El mozo les sirve la bebida y los platos humeantes. A Fernando le disgusta que su padre haya pedido su comida sin consultarlo. Sabe que esa salsa espesa no le va a caer bien.

Fernando se pone de pie, le da la espalda y sale del bodegón. La puerta por la que acaba de salir, que se abre y se cierra al ritmo de sus resortes, le proporciona una imagen de película muda: Fernando caminando hasta el borde de la vereda, mirando a un lado, mirando al otro, alzando un brazo, abriendo la puerta de un taxi, hablando al chofer, la calle vacía. Pide la cuenta, paga, se bebe de un trago el resto de vino con soda, se levanta y sale a la calle. Allí, a la puerta, lo están esperando no menos de seis policías de civil apuntándole con armas largas y cortas, tres Falcon y un pibe joven. Alza los brazos. Rápidamente dos de los canas se acercan, lo palpan de armas, lo esposan y lo meten en el asiento trasero de uno de los autos. Perdió.

Lascano se toma un taxi rumbo a Ezeiza. Con perfecta sincronización, Sansone le mandó, unos minutos antes, el pasaporte trucho confeccionado por la mismísima Federal bajo el nombre de Ángel Limardi, el mismo que figura en el ticket de vuelo. En Ezeiza, pasado el check in y migraciones, se entera de que el vuelo tiene dos horas de demora. Se sienta en uno de los sillones junto al ventanal desde el que se puede ver la pista, los aviones que llegan y los que parten.

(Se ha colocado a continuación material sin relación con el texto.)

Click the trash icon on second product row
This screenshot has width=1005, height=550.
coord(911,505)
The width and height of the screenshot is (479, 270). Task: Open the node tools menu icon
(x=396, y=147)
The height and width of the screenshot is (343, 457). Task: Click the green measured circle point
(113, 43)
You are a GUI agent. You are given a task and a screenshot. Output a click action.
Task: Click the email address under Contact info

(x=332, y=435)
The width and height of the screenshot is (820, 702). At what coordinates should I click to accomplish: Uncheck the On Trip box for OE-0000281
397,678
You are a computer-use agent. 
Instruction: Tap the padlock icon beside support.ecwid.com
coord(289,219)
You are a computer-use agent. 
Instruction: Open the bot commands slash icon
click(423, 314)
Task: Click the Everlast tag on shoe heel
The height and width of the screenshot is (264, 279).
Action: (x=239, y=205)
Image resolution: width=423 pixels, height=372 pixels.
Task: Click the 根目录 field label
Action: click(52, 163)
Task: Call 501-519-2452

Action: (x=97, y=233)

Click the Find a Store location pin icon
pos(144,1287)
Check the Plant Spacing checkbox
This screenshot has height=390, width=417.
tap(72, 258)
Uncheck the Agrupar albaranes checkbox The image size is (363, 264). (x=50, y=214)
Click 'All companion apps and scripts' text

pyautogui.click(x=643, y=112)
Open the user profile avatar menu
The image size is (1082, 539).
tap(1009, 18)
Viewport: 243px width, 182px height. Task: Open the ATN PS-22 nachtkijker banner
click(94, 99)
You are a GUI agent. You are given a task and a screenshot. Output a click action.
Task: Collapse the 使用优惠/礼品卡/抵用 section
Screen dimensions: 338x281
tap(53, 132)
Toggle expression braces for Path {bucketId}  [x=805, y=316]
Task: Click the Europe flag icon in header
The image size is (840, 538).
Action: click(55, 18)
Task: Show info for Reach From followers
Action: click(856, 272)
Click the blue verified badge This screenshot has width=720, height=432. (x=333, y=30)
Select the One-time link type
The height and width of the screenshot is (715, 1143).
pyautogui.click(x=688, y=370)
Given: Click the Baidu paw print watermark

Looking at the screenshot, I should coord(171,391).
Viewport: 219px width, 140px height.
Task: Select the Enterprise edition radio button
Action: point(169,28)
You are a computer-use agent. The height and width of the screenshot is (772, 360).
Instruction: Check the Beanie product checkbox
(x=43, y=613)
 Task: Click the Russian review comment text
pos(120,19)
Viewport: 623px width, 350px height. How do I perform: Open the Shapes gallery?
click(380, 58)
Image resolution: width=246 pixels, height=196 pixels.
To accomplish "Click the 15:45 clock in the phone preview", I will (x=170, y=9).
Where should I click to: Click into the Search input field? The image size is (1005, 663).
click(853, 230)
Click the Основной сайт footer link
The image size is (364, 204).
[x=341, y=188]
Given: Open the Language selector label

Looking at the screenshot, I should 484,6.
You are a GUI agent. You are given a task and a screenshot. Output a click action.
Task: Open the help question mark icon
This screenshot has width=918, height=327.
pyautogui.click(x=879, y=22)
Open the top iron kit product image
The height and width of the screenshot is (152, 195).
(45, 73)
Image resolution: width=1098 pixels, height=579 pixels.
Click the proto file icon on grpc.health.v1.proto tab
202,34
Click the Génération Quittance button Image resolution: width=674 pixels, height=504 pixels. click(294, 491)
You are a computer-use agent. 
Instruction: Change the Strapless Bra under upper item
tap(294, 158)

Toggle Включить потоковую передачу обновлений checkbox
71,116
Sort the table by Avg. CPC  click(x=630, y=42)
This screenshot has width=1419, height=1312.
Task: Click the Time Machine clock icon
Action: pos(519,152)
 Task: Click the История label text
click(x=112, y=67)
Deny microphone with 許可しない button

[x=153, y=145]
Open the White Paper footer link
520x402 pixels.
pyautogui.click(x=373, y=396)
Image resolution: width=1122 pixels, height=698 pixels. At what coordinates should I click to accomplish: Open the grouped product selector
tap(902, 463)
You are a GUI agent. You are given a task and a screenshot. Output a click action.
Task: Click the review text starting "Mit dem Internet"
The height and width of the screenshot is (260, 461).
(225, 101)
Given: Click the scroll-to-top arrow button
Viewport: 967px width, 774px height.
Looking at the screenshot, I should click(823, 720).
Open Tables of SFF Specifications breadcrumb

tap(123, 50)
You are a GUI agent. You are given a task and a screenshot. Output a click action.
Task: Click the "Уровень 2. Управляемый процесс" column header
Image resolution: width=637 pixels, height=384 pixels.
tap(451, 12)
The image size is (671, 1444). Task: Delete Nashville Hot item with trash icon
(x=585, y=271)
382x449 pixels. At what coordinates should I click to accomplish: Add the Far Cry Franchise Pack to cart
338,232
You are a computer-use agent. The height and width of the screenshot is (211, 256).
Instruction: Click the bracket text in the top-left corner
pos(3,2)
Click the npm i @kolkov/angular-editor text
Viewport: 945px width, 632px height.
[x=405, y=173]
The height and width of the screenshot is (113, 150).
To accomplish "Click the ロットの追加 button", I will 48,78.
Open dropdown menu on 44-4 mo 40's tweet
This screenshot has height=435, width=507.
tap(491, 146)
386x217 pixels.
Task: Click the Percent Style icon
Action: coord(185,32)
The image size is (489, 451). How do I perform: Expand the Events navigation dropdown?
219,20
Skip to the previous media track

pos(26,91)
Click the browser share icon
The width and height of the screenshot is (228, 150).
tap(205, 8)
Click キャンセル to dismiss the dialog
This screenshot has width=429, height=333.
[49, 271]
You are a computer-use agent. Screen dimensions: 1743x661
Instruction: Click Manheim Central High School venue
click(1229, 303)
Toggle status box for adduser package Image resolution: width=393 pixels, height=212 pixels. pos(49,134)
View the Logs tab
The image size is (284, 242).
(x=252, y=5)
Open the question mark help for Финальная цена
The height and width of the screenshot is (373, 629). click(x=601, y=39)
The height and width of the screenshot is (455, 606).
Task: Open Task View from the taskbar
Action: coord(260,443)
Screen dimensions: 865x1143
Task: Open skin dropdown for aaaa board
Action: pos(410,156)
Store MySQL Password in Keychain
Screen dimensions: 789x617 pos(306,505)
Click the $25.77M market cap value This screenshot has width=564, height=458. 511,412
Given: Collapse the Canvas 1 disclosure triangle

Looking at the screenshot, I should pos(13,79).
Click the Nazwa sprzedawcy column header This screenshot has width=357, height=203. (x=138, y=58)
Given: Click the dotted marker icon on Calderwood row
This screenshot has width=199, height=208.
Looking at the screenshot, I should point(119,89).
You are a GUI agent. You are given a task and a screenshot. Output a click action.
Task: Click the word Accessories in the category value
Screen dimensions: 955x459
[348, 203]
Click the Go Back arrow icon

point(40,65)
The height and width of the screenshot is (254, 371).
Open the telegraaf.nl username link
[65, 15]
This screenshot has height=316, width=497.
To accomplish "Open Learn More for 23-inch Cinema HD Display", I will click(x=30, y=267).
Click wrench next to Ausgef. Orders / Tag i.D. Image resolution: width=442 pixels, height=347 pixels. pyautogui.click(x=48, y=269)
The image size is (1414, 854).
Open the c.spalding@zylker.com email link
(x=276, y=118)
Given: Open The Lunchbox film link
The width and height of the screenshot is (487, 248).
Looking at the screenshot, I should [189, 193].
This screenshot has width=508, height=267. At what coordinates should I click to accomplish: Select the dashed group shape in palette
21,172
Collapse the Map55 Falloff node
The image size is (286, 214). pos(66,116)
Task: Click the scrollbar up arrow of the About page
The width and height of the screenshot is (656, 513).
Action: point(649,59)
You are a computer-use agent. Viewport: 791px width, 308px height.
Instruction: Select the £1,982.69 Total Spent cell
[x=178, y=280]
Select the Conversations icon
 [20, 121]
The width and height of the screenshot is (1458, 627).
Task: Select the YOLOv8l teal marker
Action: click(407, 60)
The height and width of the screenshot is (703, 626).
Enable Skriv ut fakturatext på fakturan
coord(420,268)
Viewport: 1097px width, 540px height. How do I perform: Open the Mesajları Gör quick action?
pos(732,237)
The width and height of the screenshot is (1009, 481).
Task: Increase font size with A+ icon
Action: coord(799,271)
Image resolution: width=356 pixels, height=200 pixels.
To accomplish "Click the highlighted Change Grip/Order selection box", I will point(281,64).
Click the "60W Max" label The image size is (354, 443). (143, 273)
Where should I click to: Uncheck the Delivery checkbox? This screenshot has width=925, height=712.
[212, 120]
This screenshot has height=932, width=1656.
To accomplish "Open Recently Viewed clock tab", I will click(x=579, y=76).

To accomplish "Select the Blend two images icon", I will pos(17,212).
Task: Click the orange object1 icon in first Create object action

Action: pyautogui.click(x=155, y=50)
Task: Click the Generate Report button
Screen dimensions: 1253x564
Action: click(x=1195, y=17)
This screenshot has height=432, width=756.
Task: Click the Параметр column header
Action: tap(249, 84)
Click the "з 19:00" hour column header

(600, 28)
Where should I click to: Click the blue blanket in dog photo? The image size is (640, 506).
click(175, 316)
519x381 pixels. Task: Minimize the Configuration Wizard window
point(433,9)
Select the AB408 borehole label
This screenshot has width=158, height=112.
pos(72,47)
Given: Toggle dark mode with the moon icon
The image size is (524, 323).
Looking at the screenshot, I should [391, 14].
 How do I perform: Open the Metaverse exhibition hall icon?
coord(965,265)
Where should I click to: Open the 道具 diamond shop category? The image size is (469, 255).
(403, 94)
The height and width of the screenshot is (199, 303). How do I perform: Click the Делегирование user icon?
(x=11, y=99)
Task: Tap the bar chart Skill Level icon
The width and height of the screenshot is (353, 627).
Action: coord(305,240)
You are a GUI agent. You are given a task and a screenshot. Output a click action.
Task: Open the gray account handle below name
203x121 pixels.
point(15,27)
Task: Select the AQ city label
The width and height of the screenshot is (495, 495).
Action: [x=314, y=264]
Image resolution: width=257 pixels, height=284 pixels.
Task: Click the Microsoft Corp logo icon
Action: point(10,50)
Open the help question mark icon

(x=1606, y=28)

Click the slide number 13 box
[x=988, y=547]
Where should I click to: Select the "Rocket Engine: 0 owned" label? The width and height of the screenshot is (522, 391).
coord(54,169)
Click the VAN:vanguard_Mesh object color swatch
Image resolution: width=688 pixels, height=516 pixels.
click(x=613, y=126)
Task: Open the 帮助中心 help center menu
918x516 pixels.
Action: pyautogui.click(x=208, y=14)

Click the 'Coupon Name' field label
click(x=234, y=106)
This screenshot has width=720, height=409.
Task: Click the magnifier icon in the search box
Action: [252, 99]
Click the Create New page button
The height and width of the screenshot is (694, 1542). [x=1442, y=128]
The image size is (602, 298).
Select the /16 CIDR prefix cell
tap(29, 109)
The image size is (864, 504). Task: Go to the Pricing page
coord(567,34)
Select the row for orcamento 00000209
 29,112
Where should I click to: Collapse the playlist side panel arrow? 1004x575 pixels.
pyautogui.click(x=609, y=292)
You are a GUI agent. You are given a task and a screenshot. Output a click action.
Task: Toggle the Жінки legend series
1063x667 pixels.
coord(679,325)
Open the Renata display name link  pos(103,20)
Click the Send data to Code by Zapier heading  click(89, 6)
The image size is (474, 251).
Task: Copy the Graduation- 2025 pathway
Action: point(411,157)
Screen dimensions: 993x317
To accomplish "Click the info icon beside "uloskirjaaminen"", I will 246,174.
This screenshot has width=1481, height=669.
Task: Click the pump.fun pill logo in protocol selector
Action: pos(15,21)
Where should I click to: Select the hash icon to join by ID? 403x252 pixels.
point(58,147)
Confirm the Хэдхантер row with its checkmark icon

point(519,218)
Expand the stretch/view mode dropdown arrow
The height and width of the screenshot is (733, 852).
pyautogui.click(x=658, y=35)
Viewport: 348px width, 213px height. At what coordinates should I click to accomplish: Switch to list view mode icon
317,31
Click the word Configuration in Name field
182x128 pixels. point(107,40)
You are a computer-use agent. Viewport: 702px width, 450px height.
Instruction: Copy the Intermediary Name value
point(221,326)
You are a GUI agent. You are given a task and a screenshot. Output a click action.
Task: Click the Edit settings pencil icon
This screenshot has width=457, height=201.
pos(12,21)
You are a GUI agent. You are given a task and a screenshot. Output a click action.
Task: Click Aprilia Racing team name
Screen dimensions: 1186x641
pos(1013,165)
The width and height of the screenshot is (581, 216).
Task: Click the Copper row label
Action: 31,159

Amanece como si nada en la leonera de Tribunales. Miranda se siente de lo más deprimido. Se da cuenta de que con este pibe, que resultó ser el fiscal Pereyra, no va a haber arreglo posible. Se felicita por haber dejado arreglado el tema de la guita con su hijo, ahora no va a tener que depender de nadie más, sobre todo desde que Tornillo dejó de ser confiable. Está comenzando a planificar su nueva vida en la cárcel cuando un policía abre la puerta de la jaula y grita ¡Miranda! El Topo se pone de pie y se acerca. El cana lo hace salir, cierra y lo escolta hasta el escritorio de la entrada. No entiende qué es lo que está sucediendo. El oficial de guardia saca el cajoncito de madera en el que guardaron todas sus cosas y lo vacía sobre el escritorio. Esto sólo puede significar que le van a dar la libertad. Tiene un instante de pánico que lo paraliza. El oficial lo mira con sorna.

¿Qué pasa, Miranda, te querés quedar?

Que lo larguen en este momento puede significar que lo estén esperando en la puerta para chuparlo, meterle dos cuetazos y tirarlo en un zanjón. No va a ser la primera vez que pase, es un tratamiento habitual para un asesino de policías. Miranda toma sus cosas, se las mete desordenadamente en los bolsillos y camina hasta la puerta. Un policía lo acompaña, se detiene unos pasos antes, otro policía abre. En cuanto el Topo pisa la vereda lleno de aprensión, un auto se le arrima velozmente. No puede ver el interior porque tiene vidrios polarizados. Miranda da un paso hacia atrás y se dispone a intentar la huida. Una ventanilla se abre. Sonriente, su hijo Fernando lo invita a subir.